Reading text:
=====

Accelerating fusion science through learned plasma control

Successfully controlling the nuclear fusion plasma in a tokamak with deep reinforcement learning

Note: This blog was first published on 16 Feb 2022. Following the release of TORAX plasma simulator code in May 2024, we’ve made minor updates to the text to reflect this.

To solve the global energy crisis, researchers have long sought a source of clean, limitless energy. Nuclear fusion, the reaction that powers the stars of the universe, is one contender. By smashing and fusing hydrogen, a common element of seawater, the powerful process releases huge amounts of energy. Here on earth, one way scientists have recreated these extreme conditions is by using a tokamak, a doughnut-shaped vacuum surrounded by magnetic coils, that is used to contain a plasma of hydrogen that is hotter than the core of the Sun. However, the plasmas in these machines are inherently unstable, making sustaining the process required for nuclear fusion a complex challenge. For example, a control system needs to coordinate the tokamak's many magnetic coils and adjust the voltage on them thousands of times per second to ensure the plasma never touches the walls of the vessel, which would result in heat loss and possibly damage. To help solve this problem and as part of DeepMind’s mission to advance science, we collaborated with the Swiss Plasma Center at EPFL to develop the first deep reinforcement learning (RL) system to autonomously discover how to control these coils and successfully contain the plasma in a tokamak, opening new avenues to advance nuclear fusion research.

=====

Dataset excerpt:
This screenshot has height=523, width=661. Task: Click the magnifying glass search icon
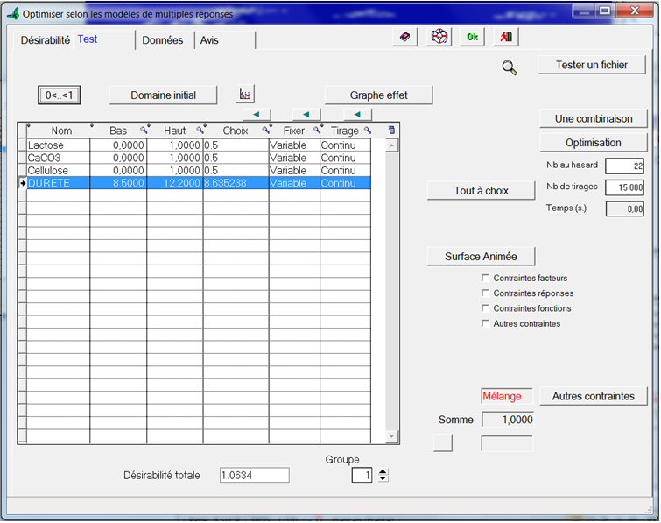510,68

=====

Jobs:
a) Answer these questions from the plasma control article, one line each:
(i) On what date was the blog first published?
(ii) What happens if the plasma touches the walls of the vessel?
(iii) With which center was the reinforcement learning system developed?
b) Resume the plasma control article after its final sentence and write the paragraph that comes next.
The listing has nothing to do with the plasma control article.

Task-by-task outputs:
a)
(i) 16 Feb 2022.
(ii) It results in heat loss and possibly damage.
(iii) The Swiss Plasma Center at EPFL.

b)
In a paper published today in Nature, we describe how we can successfully control nuclear fusion plasma by building and running controllers on the Variable Configuration Tokamak (TCV) in Lausanne, Switzerland. Using a learning architecture that combines deep RL and a simulated environment, we produced controllers that can both keep the plasma steady and be used to accurately sculpt it into different shapes. This “plasma sculpting” shows the RL system has successfully controlled the superheated matter and - importantly - allows scientists to investigate how the plasma reacts under different conditions, improving our understanding of fusion reactors.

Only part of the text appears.